• [WHAT IS BEING ASKED]
Please reproduce word for word the part of the listing below that runs from the line with "Find the location" to the line with "tile-radio: OFF ON", and leave the pictures out of your answer.

Saved data entries:
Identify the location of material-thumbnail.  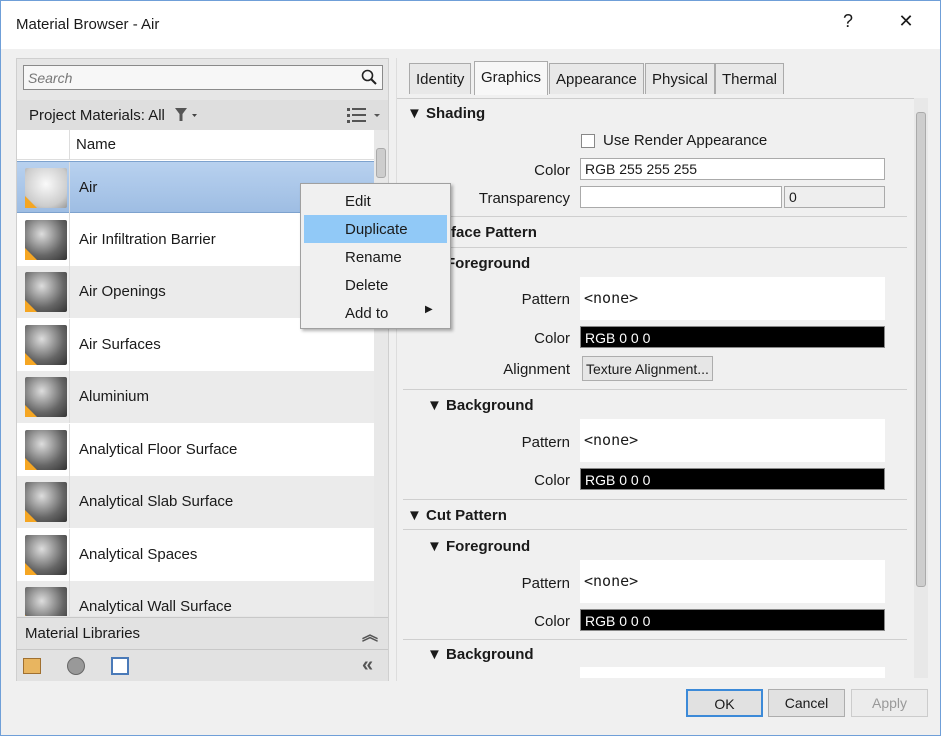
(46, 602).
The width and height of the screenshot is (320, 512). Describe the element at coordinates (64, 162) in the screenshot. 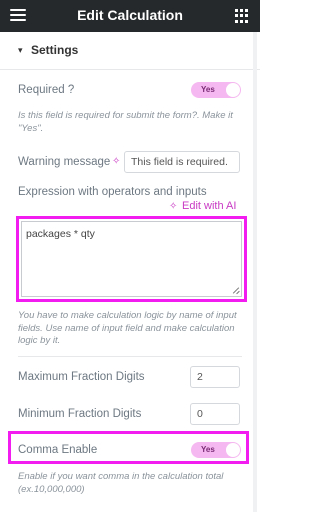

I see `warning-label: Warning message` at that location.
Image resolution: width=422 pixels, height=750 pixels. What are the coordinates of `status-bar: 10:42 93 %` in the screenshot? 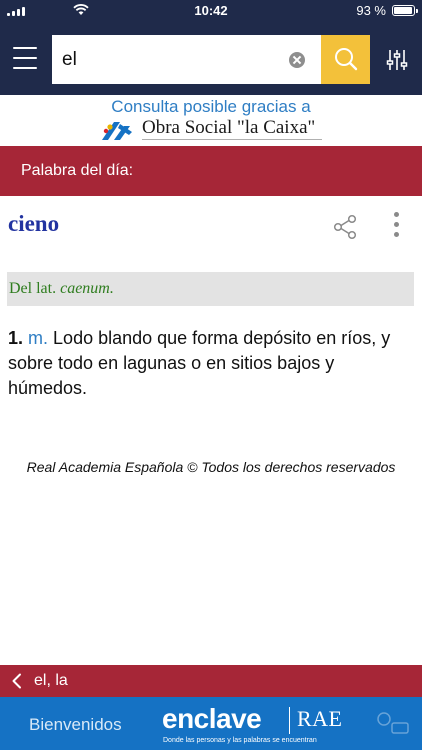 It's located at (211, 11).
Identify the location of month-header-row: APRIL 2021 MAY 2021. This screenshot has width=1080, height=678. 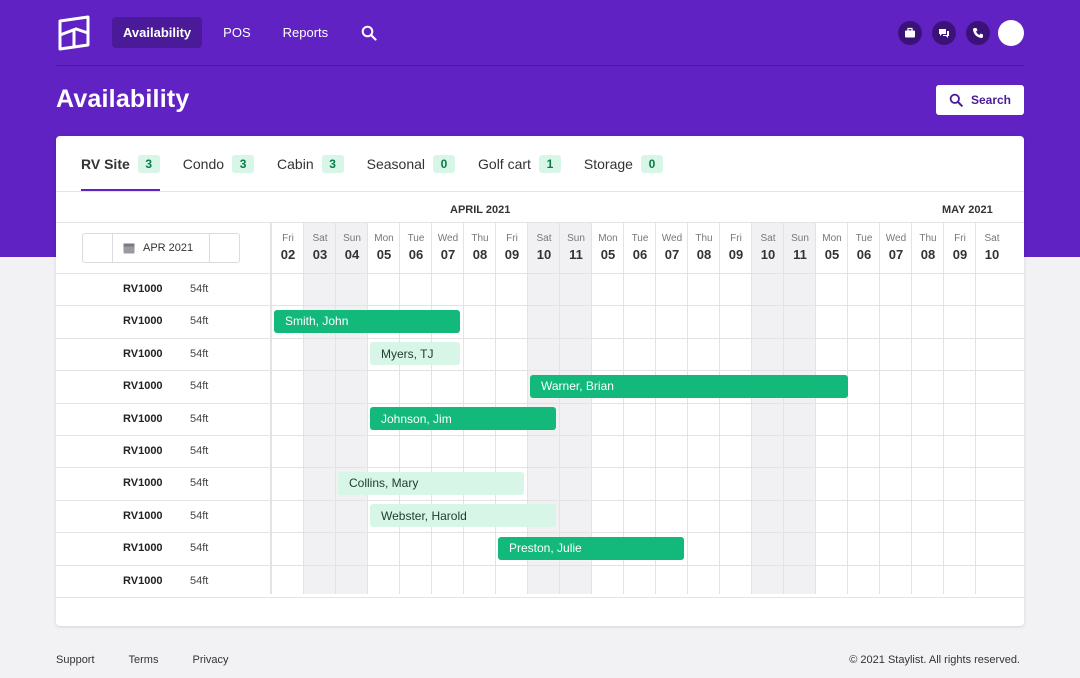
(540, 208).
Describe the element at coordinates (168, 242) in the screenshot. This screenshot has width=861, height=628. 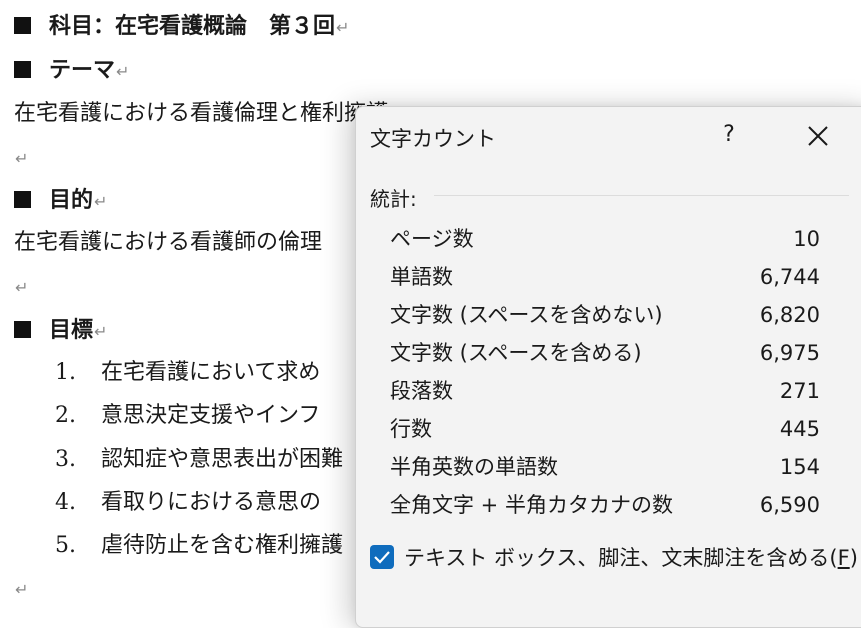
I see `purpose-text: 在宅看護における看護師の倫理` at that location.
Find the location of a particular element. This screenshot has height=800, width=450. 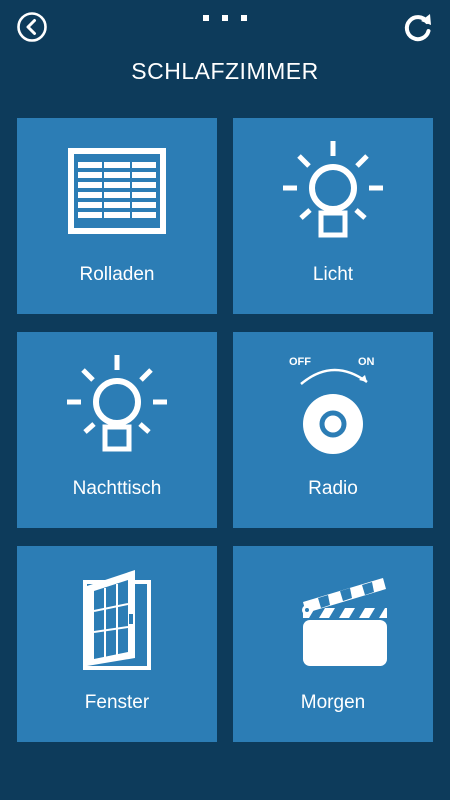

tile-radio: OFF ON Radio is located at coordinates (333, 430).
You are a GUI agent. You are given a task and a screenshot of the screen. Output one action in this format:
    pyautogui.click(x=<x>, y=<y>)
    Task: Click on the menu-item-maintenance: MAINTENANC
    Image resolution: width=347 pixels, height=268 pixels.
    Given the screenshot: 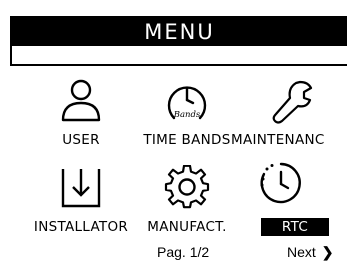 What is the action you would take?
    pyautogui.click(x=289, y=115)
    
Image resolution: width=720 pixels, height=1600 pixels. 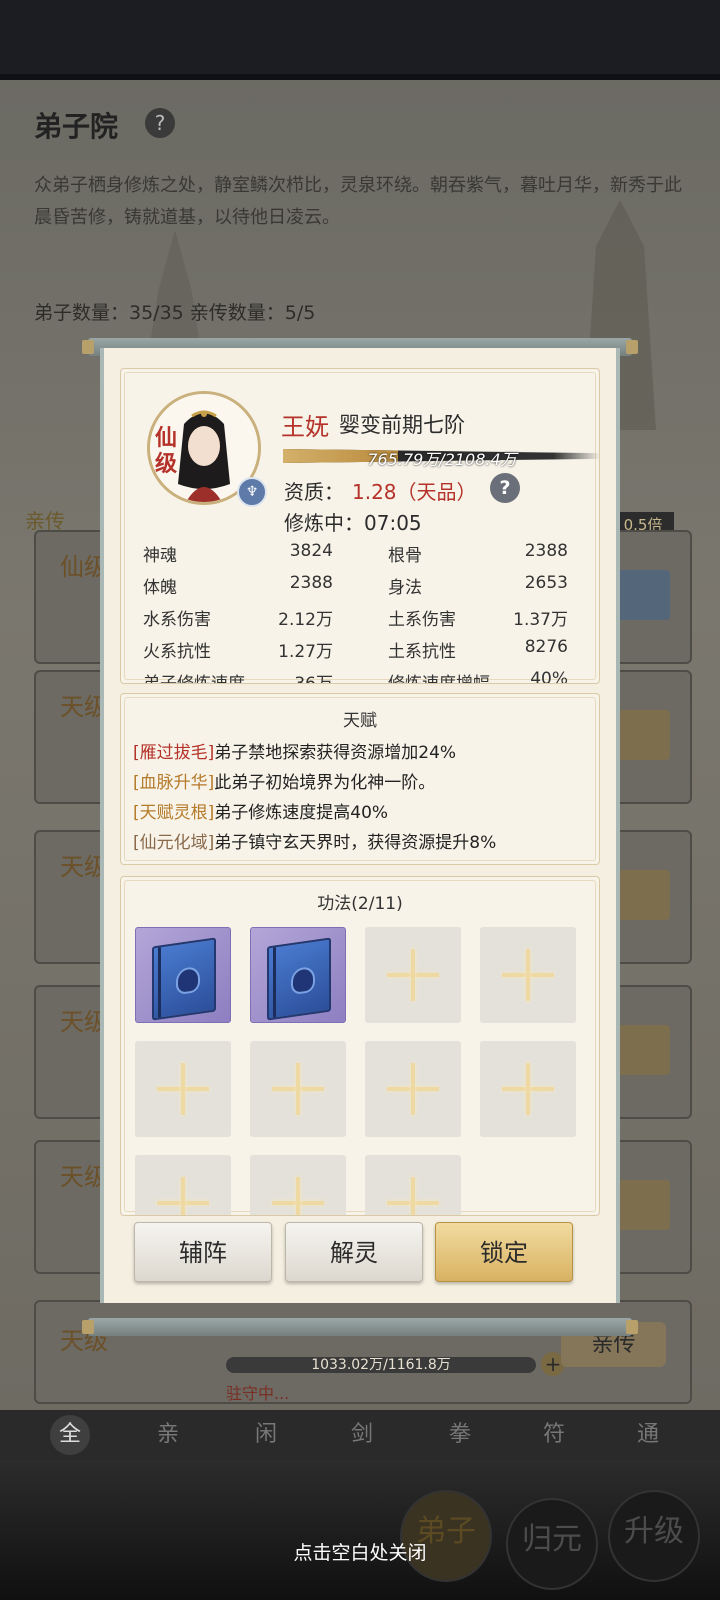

• [TASK ANSWER]
Find the location of a particular element. This screenshot has height=800, width=450. 

tile-radio: OFF ON Radio is located at coordinates (333, 430).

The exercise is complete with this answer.